Capybaras Can Get Scurvy
Like humans and most other mammals, capybaras can't produce their own vitamin C. Instead, they rely on their vegetarian diet to provide enough vitamins and minerals.
Capybaras bred in captivity are prone to developing scurvy if they're not given vitamin C supplements.
Jaguars Think of Them As Snacks
While capybaras are much larger than guinea pigs, they're still prey animals. They're a favorite snack of jaguars, ocelots, pumas, caimans and anacondas.
Capybaras Can Live Up to 12 Years
Most capybaras in captivity live between 8-10 years, but they can live up to 12.
In the wild, they rarely last more than four years due to predation.

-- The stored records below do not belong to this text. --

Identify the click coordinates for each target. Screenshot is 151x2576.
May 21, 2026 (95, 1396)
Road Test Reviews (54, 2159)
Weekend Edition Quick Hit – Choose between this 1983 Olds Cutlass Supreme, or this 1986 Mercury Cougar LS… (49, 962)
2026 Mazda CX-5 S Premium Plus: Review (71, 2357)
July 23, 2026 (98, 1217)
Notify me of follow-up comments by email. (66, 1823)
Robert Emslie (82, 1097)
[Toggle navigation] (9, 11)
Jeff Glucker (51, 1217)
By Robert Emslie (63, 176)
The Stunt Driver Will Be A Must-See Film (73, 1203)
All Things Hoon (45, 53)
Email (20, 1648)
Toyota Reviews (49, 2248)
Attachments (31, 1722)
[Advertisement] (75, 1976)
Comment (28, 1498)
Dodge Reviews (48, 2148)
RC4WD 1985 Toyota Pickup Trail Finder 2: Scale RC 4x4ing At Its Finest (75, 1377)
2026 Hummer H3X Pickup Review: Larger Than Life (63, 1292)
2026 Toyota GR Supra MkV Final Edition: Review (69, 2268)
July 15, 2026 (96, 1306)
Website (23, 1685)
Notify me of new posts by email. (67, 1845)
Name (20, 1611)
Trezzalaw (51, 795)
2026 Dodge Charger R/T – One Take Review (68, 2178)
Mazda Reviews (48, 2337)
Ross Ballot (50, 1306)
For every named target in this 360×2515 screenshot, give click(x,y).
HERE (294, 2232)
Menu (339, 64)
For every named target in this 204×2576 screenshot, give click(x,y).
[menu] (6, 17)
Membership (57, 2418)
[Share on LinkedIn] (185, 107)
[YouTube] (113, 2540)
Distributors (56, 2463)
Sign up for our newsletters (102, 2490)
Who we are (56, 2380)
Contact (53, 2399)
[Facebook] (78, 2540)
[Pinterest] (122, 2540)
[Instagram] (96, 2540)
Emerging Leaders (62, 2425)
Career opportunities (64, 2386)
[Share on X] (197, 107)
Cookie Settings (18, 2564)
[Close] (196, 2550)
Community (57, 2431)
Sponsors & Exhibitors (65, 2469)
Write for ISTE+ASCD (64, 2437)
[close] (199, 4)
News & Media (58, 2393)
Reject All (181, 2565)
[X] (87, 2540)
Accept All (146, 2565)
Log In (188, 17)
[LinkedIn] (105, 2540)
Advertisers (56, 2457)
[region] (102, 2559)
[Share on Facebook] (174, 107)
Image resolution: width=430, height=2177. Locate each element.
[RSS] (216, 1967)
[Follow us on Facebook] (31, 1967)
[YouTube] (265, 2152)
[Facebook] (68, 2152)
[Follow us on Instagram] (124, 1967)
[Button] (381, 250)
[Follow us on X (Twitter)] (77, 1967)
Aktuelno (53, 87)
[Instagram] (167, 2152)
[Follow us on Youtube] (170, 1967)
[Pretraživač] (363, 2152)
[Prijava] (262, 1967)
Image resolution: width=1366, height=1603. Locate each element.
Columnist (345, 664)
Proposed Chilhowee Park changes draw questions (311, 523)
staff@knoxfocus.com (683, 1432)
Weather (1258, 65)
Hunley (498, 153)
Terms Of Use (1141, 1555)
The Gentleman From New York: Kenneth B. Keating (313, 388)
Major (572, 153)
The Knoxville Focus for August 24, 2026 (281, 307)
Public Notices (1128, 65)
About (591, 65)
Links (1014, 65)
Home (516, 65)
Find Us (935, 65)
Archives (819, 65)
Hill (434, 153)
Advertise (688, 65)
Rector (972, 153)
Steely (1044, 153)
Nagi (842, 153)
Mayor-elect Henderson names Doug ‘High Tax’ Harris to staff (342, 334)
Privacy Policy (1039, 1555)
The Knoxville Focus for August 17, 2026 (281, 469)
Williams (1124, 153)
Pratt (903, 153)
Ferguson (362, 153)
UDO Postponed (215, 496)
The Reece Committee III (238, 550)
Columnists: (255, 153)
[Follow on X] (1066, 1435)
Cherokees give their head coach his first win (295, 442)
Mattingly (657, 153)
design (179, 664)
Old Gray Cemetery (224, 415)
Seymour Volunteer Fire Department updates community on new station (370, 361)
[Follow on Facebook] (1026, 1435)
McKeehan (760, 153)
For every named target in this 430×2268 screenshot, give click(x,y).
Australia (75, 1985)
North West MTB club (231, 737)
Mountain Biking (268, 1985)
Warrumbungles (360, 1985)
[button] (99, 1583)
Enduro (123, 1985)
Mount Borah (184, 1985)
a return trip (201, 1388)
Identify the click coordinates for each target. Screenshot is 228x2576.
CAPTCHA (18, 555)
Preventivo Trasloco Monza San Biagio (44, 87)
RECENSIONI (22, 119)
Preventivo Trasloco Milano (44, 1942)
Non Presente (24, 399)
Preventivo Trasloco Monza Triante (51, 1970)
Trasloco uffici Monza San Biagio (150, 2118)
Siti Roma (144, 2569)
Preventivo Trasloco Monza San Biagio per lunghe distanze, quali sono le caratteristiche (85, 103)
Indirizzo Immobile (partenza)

Capybaras Are Occasionally Kept as Pets
The capybara is a pack animal, so it needs tons of attention and companionship. This is very difficult to replicate, but some people try anyway. While capybaras are illegal in many states, some allow them to be kept as pets.
Pet capybaras need tons of space, tons of food and lots of specialized care. Unless you're ready to become a full-time capybara keeper, we recommend visiting one at the zoo instead.